Having the right talent on staff is crucial for the long-term success of a business. Companies often hire specialists to help recruit and train talent. Some organizations even work with outside companies and professional recruiters for that purpose.
Workers are one of the biggest operating expenses for a company and can have a major impact on the overall operational budget. When leadership within an organization begins considering a merger or acquisition, there may be major changes ahead for the employee roster at the organization.
Mergers and acquisitions tend to shake up the existing employee hierarchy at a business. The three issues below could arise during the merger or acquisition and cause significant damage to a company.
Too many redundant positions
When acquiring another business or confining operations with an outside company, one of the first concerns is worker redundancy. Organizations don’t need two full accounting or marketing departments to be successful. Identifying redundant positions and determining the best way to integrate two previously separate organizations can be a challenging undertaking.
Claims of discrimination during reduction efforts
Staffing reductions may involve outright terminations or layoffs. Companies may get rid of dozens of employees at once to eliminate redundant positions while retaining the best talent at both organizations. Unfortunately, mass staff reductions often lead to disputes with workers and could potentially trigger litigation brought by former employees who claim they lost their jobs due to discrimination or retaliation by the business.

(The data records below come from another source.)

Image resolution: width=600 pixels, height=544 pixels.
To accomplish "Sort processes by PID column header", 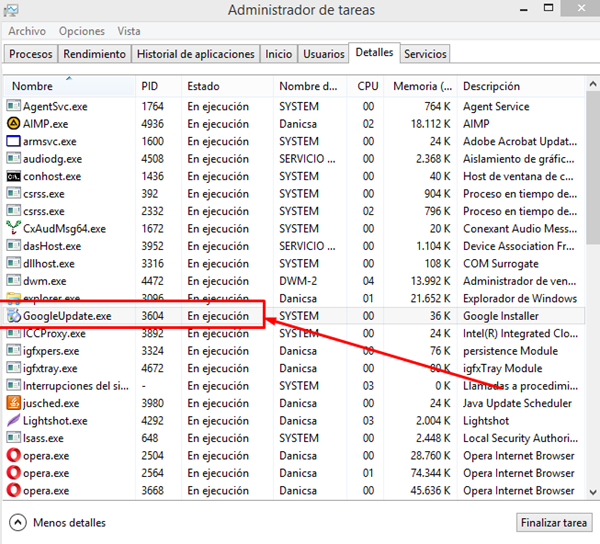I will point(158,86).
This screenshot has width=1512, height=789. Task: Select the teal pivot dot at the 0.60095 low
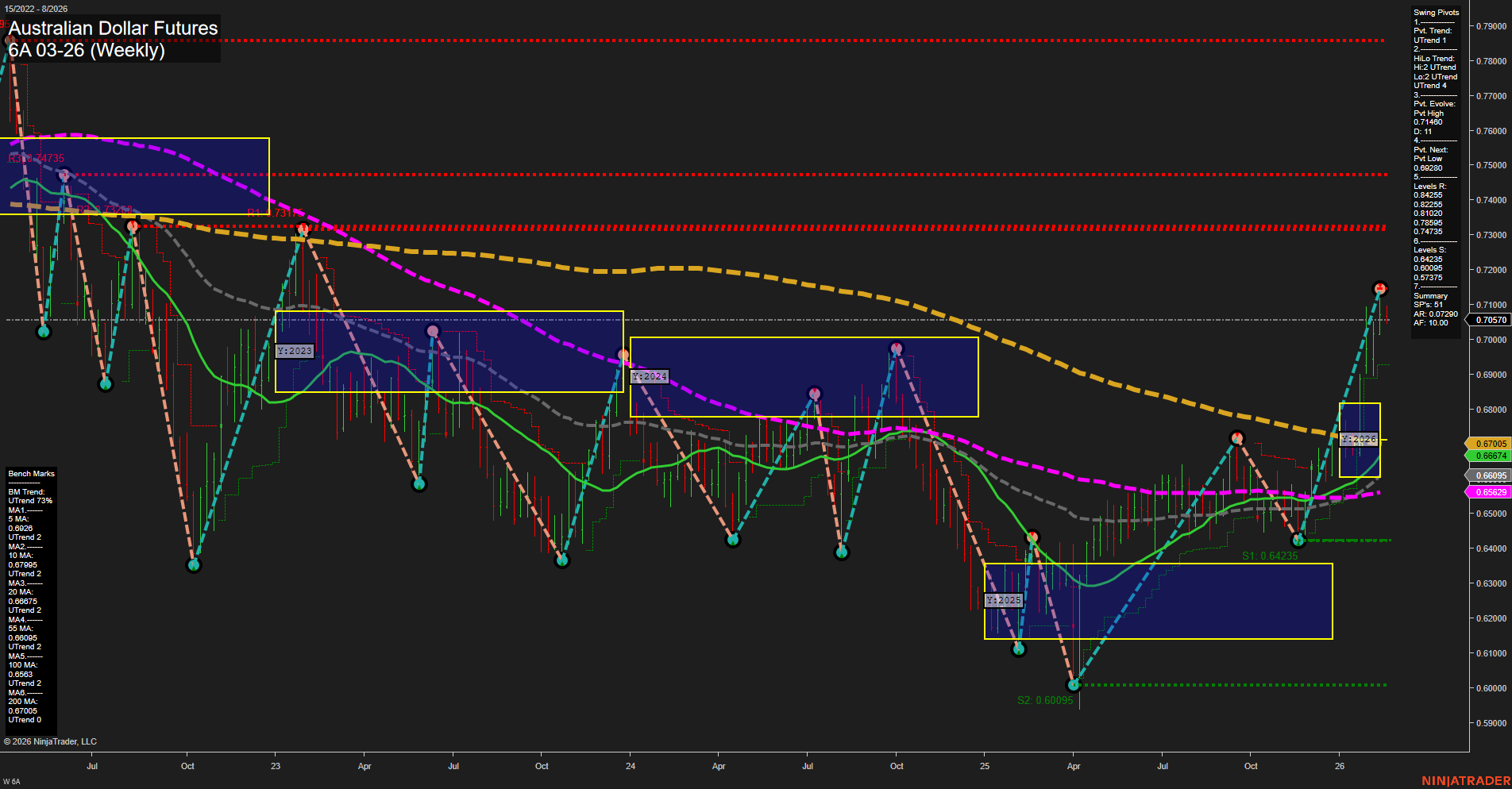pos(1074,683)
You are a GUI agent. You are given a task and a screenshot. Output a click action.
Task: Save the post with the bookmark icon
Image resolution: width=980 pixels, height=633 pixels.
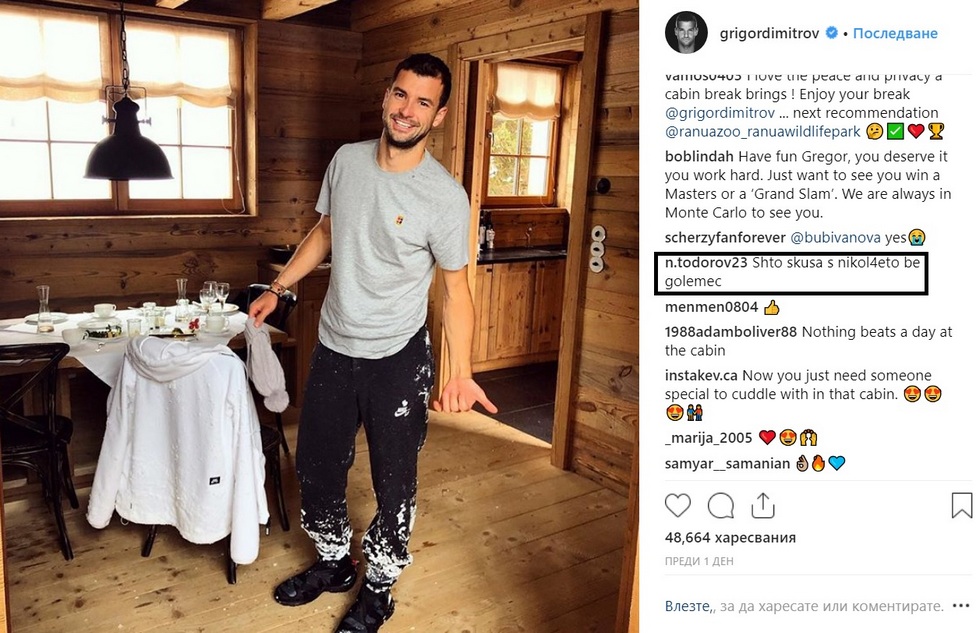(x=961, y=506)
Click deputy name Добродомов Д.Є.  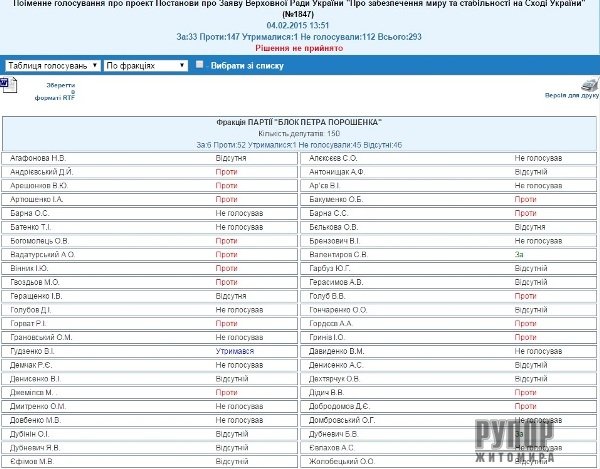[x=341, y=407]
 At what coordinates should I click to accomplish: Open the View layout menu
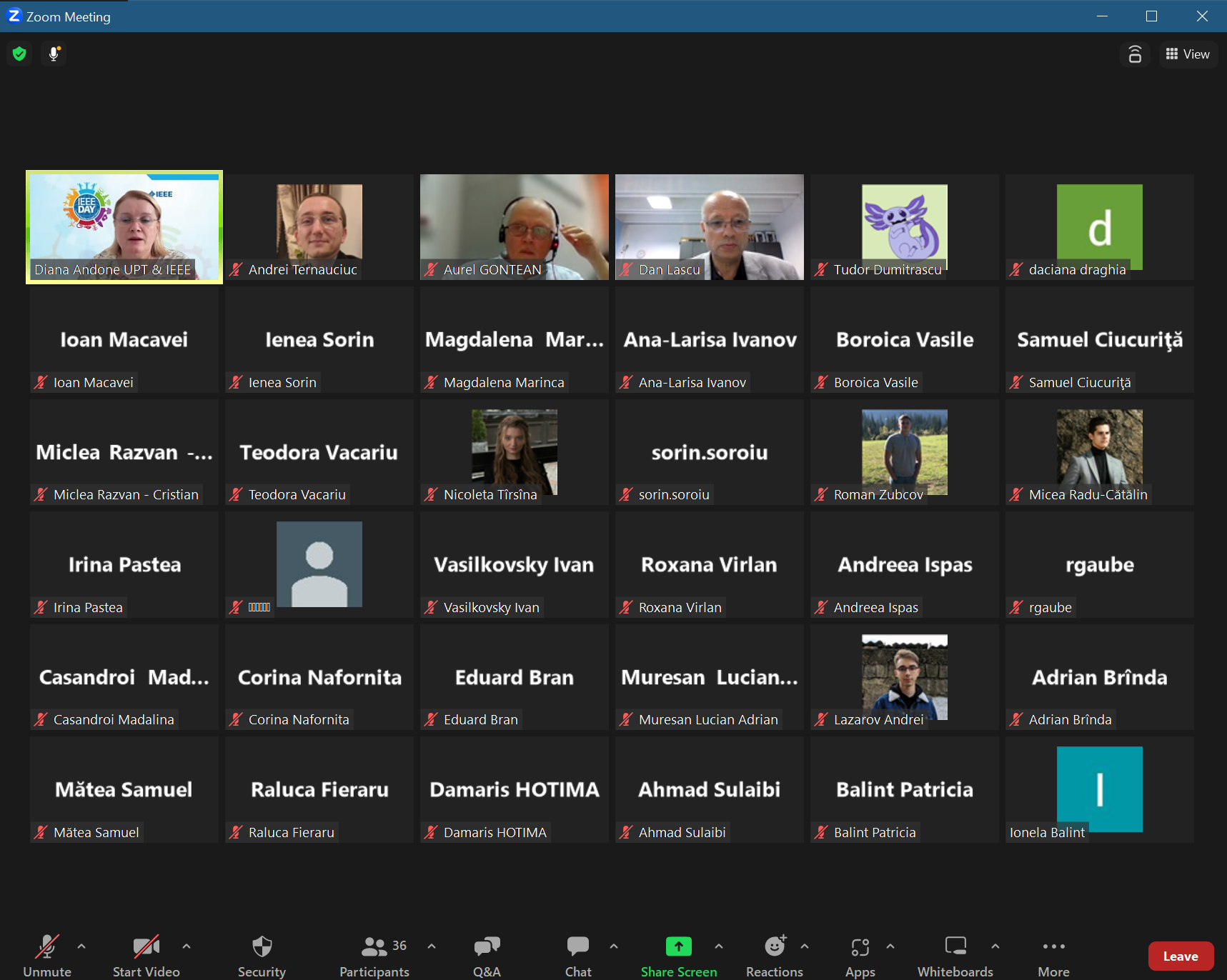(1188, 54)
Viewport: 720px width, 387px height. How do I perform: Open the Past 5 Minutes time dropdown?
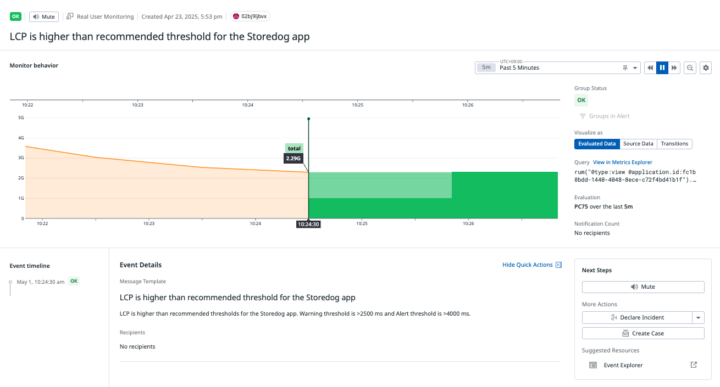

A sudden loss of top talent
While many workers ride out transitions at the companies that employ them, others may start looking for more stable employment as soon as there are changes on the horizon. Frequently, the best workers with the most competitive resumes are the ones who look for employment elsewhere. Successful professionals are often quick to move on when they worry that the company may soon conduct layoffs or might fail due to a merger or acquisition. Businesses may need to directly approach high-value employees that they hope to retain in order to negotiate arrangements that can keep them on staff despite the likely challenges in the next few months.
Being proactive about preparing for staffing issues during mergers and acquisitions can help businesses better manage the demands of complex company transactions. Successful mergers and acquisitions completed after proper planning can be beneficial for a company and the workers employed there.